Task details - Reproduce the entries below in full, substituting "taskbar Start button" for "Windows Start button" and leaving everything else untouched.

(Stored dataset entries)

◆ ◆ ◆ ◆ ◆

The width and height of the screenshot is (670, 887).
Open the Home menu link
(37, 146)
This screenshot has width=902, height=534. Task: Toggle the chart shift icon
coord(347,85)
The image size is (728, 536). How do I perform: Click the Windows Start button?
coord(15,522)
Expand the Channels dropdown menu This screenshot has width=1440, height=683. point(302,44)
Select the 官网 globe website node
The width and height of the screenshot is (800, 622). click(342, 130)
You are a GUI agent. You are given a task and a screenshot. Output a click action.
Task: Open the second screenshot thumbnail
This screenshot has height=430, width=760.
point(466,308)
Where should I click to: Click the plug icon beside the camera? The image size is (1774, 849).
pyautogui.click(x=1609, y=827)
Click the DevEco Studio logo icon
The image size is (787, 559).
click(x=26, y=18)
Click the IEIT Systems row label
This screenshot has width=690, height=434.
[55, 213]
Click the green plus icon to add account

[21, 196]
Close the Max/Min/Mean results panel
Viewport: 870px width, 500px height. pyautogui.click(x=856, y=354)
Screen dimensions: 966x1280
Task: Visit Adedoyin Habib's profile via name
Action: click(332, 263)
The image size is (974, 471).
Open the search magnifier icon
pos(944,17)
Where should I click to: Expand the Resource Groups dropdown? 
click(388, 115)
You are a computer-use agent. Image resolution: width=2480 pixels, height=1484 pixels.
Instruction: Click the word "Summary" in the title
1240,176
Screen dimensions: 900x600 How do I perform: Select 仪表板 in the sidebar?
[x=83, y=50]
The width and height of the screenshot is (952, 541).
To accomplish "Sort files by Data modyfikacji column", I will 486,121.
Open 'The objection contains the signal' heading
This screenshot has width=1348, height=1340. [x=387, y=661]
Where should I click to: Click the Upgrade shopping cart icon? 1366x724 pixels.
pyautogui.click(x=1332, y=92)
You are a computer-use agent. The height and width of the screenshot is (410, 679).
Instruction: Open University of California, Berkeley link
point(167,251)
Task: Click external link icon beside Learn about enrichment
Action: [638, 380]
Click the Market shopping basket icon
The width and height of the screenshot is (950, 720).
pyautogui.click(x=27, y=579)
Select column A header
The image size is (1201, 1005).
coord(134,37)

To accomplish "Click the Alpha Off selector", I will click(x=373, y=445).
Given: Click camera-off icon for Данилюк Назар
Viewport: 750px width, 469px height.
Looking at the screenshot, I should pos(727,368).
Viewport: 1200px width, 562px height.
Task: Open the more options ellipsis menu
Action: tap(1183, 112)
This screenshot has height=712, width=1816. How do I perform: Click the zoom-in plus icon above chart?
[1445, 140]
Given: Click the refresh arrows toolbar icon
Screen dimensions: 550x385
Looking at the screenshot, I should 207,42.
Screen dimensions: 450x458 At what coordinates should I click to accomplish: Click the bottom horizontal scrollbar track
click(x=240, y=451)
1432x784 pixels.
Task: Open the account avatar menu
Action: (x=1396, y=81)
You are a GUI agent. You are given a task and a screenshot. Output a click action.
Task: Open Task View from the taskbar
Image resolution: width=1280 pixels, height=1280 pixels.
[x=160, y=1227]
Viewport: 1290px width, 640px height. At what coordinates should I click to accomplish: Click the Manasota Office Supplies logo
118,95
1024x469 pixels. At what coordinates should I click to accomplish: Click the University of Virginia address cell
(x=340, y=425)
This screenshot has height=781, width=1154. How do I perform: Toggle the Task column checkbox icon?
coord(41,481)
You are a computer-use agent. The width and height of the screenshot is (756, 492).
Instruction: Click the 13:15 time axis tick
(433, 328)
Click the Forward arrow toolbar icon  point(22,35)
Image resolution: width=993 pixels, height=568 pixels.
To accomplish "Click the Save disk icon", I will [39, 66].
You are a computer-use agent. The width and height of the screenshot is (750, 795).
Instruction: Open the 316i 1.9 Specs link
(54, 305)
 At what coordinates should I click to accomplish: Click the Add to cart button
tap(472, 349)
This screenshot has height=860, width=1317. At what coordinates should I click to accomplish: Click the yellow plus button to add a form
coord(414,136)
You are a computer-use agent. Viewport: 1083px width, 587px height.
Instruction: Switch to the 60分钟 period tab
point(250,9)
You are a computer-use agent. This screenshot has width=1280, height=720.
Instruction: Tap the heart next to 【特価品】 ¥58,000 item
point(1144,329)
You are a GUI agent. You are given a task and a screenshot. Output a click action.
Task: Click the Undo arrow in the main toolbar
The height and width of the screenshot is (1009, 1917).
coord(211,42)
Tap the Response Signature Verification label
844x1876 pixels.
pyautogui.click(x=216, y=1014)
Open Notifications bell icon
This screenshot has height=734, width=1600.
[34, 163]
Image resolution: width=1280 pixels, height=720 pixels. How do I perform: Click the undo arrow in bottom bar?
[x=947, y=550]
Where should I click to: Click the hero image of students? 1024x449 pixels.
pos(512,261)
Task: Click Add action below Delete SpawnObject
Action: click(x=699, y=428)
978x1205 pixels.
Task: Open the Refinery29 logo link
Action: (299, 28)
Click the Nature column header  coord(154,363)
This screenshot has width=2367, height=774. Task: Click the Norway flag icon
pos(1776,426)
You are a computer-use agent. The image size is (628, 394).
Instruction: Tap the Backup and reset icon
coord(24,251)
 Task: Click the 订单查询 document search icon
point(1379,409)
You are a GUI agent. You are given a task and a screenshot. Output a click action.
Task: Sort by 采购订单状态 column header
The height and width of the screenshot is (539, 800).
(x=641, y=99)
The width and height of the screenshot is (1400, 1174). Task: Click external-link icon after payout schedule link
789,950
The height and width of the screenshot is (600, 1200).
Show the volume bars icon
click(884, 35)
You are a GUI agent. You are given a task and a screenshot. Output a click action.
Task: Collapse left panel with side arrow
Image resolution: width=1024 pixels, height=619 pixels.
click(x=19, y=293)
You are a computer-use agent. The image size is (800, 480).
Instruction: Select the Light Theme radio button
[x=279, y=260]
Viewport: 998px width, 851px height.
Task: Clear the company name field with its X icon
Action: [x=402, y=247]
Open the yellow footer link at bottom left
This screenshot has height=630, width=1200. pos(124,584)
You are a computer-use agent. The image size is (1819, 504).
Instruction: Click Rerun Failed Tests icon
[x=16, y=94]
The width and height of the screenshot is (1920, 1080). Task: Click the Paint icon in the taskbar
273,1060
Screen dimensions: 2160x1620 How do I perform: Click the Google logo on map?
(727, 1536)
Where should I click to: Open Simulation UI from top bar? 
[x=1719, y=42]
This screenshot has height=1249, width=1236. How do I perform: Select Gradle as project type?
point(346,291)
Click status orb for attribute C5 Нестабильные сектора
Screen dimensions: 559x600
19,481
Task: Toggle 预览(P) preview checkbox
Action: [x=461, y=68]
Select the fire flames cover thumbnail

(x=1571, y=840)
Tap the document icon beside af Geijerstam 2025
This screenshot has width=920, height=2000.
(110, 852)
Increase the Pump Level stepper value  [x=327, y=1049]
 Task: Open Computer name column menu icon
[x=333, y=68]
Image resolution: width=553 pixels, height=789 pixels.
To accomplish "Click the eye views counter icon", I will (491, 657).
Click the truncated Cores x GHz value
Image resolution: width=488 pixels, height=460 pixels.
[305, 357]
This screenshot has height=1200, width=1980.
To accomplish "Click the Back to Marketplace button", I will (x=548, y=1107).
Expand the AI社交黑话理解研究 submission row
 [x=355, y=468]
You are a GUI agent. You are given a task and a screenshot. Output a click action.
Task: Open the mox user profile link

◆ ◆ ◆ ◆ ◆

Expected output -
The width and height of the screenshot is (670, 887).
Open the Home menu link
(37, 146)
This screenshot has width=902, height=534. Task: Toggle the chart shift icon
coord(347,85)
The image size is (728, 536). How do I perform: Click the taskbar Start button?
coord(15,522)
Expand the Channels dropdown menu This screenshot has width=1440, height=683. point(302,44)
Select the 官网 globe website node
The width and height of the screenshot is (800, 622). click(342, 130)
You are a GUI agent. You are given a task and a screenshot. Output a click action.
Task: Open the second screenshot thumbnail
This screenshot has height=430, width=760.
point(466,308)
Where should I click to: Click the plug icon beside the camera? The image size is (1774, 849).
pyautogui.click(x=1609, y=827)
Click the DevEco Studio logo icon
The image size is (787, 559).
click(x=26, y=18)
Click the IEIT Systems row label
This screenshot has width=690, height=434.
[55, 213]
Click the green plus icon to add account

[21, 196]
Close the Max/Min/Mean results panel
Viewport: 870px width, 500px height. pyautogui.click(x=856, y=354)
Screen dimensions: 966x1280
Task: Visit Adedoyin Habib's profile via name
Action: click(332, 263)
The image size is (974, 471).
Open the search magnifier icon
pos(944,17)
Where should I click to: Expand the Resource Groups dropdown? 
click(388, 115)
You are a computer-use agent. Image resolution: width=2480 pixels, height=1484 pixels.
Instruction: Click the word "Summary" in the title
1240,176
Screen dimensions: 900x600 How do I perform: Select 仪表板 in the sidebar?
[x=83, y=50]
The width and height of the screenshot is (952, 541).
To accomplish "Sort files by Data modyfikacji column", I will 486,121.
Open 'The objection contains the signal' heading
This screenshot has width=1348, height=1340. [x=387, y=661]
Where should I click to: Click the Upgrade shopping cart icon? 1366x724 pixels.
pyautogui.click(x=1332, y=92)
You are a computer-use agent. The height and width of the screenshot is (410, 679).
Instruction: Open University of California, Berkeley link
point(167,251)
Task: Click external link icon beside Learn about enrichment
Action: [638, 380]
Click the Market shopping basket icon
The width and height of the screenshot is (950, 720).
pyautogui.click(x=27, y=579)
Select column A header
The image size is (1201, 1005).
coord(134,37)

To accomplish "Click the Alpha Off selector", I will click(x=373, y=445).
Given: Click camera-off icon for Данилюк Назар
Viewport: 750px width, 469px height.
Looking at the screenshot, I should pos(727,368).
Viewport: 1200px width, 562px height.
Task: Open the more options ellipsis menu
Action: tap(1183, 112)
This screenshot has height=712, width=1816. How do I perform: Click the zoom-in plus icon above chart?
[1445, 140]
Given: Click the refresh arrows toolbar icon
Screen dimensions: 550x385
Looking at the screenshot, I should 207,42.
Screen dimensions: 450x458 At what coordinates should I click to accomplish: Click the bottom horizontal scrollbar track
click(x=240, y=451)
1432x784 pixels.
Task: Open the account avatar menu
Action: (x=1396, y=81)
You are a GUI agent. You are given a task and a screenshot. Output a click action.
Task: Open Task View from the taskbar
Image resolution: width=1280 pixels, height=1280 pixels.
[x=160, y=1227]
Viewport: 1290px width, 640px height. At what coordinates should I click to accomplish: Click the Manasota Office Supplies logo
118,95
1024x469 pixels. At what coordinates should I click to accomplish: Click the University of Virginia address cell
(x=340, y=425)
This screenshot has height=781, width=1154. How do I perform: Toggle the Task column checkbox icon?
coord(41,481)
You are a computer-use agent. The width and height of the screenshot is (756, 492).
Instruction: Click the 13:15 time axis tick
(433, 328)
Click the Forward arrow toolbar icon  point(22,35)
Image resolution: width=993 pixels, height=568 pixels.
To accomplish "Click the Save disk icon", I will [39, 66].
You are a computer-use agent. The width and height of the screenshot is (750, 795).
Instruction: Open the 316i 1.9 Specs link
(54, 305)
 At what coordinates should I click to accomplish: Click the Add to cart button
tap(472, 349)
This screenshot has height=860, width=1317. At what coordinates should I click to accomplish: Click the yellow plus button to add a form
coord(414,136)
You are a computer-use agent. Viewport: 1083px width, 587px height.
Instruction: Switch to the 60分钟 period tab
point(250,9)
You are a computer-use agent. This screenshot has width=1280, height=720.
Instruction: Tap the heart next to 【特価品】 ¥58,000 item
point(1144,329)
You are a GUI agent. You are given a task and a screenshot. Output a click action.
Task: Click the Undo arrow in the main toolbar
The height and width of the screenshot is (1009, 1917).
coord(211,42)
Tap the Response Signature Verification label
844x1876 pixels.
pyautogui.click(x=216, y=1014)
Open Notifications bell icon
This screenshot has height=734, width=1600.
[34, 163]
Image resolution: width=1280 pixels, height=720 pixels. How do I perform: Click the undo arrow in bottom bar?
[x=947, y=550]
Where should I click to: Click the hero image of students? 1024x449 pixels.
pos(512,261)
Task: Click Add action below Delete SpawnObject
Action: click(x=699, y=428)
978x1205 pixels.
Task: Open the Refinery29 logo link
Action: (299, 28)
Click the Nature column header  coord(154,363)
This screenshot has width=2367, height=774. Task: Click the Norway flag icon
pos(1776,426)
You are a computer-use agent. The image size is (628, 394).
Instruction: Tap the Backup and reset icon
coord(24,251)
 Task: Click the 订单查询 document search icon
point(1379,409)
You are a GUI agent. You are given a task and a screenshot. Output a click action.
Task: Sort by 采购订单状态 column header
The height and width of the screenshot is (539, 800).
(x=641, y=99)
The width and height of the screenshot is (1400, 1174). Task: Click external-link icon after payout schedule link
789,950
The height and width of the screenshot is (600, 1200).
Show the volume bars icon
click(884, 35)
You are a GUI agent. You are given a task and a screenshot. Output a click action.
Task: Collapse left panel with side arrow
Image resolution: width=1024 pixels, height=619 pixels.
click(x=19, y=293)
You are a computer-use agent. The image size is (800, 480).
Instruction: Select the Light Theme radio button
[x=279, y=260]
Viewport: 998px width, 851px height.
Task: Clear the company name field with its X icon
Action: [x=402, y=247]
Open the yellow footer link at bottom left
This screenshot has height=630, width=1200. pos(124,584)
You are a computer-use agent. The image size is (1819, 504).
Instruction: Click Rerun Failed Tests icon
[x=16, y=94]
The width and height of the screenshot is (1920, 1080). Task: Click the Paint icon in the taskbar
273,1060
Screen dimensions: 2160x1620 How do I perform: Click the Google logo on map?
(727, 1536)
Where should I click to: Open Simulation UI from top bar? 
[x=1719, y=42]
This screenshot has height=1249, width=1236. How do I perform: Select Gradle as project type?
point(346,291)
Click status orb for attribute C5 Нестабильные сектора
Screen dimensions: 559x600
19,481
Task: Toggle 预览(P) preview checkbox
Action: [x=461, y=68]
Select the fire flames cover thumbnail

(x=1571, y=840)
Tap the document icon beside af Geijerstam 2025
This screenshot has width=920, height=2000.
(110, 852)
Increase the Pump Level stepper value  [x=327, y=1049]
 Task: Open Computer name column menu icon
[x=333, y=68]
Image resolution: width=553 pixels, height=789 pixels.
To accomplish "Click the eye views counter icon", I will (491, 657).
Click the truncated Cores x GHz value
Image resolution: width=488 pixels, height=460 pixels.
[305, 357]
This screenshot has height=1200, width=1980.
To accomplish "Click the Back to Marketplace button", I will (x=548, y=1107).
Expand the AI社交黑话理解研究 submission row
 [x=355, y=468]
You are a GUI agent. You are given a task and a screenshot. Output a click action.
Task: Open the mox user profile link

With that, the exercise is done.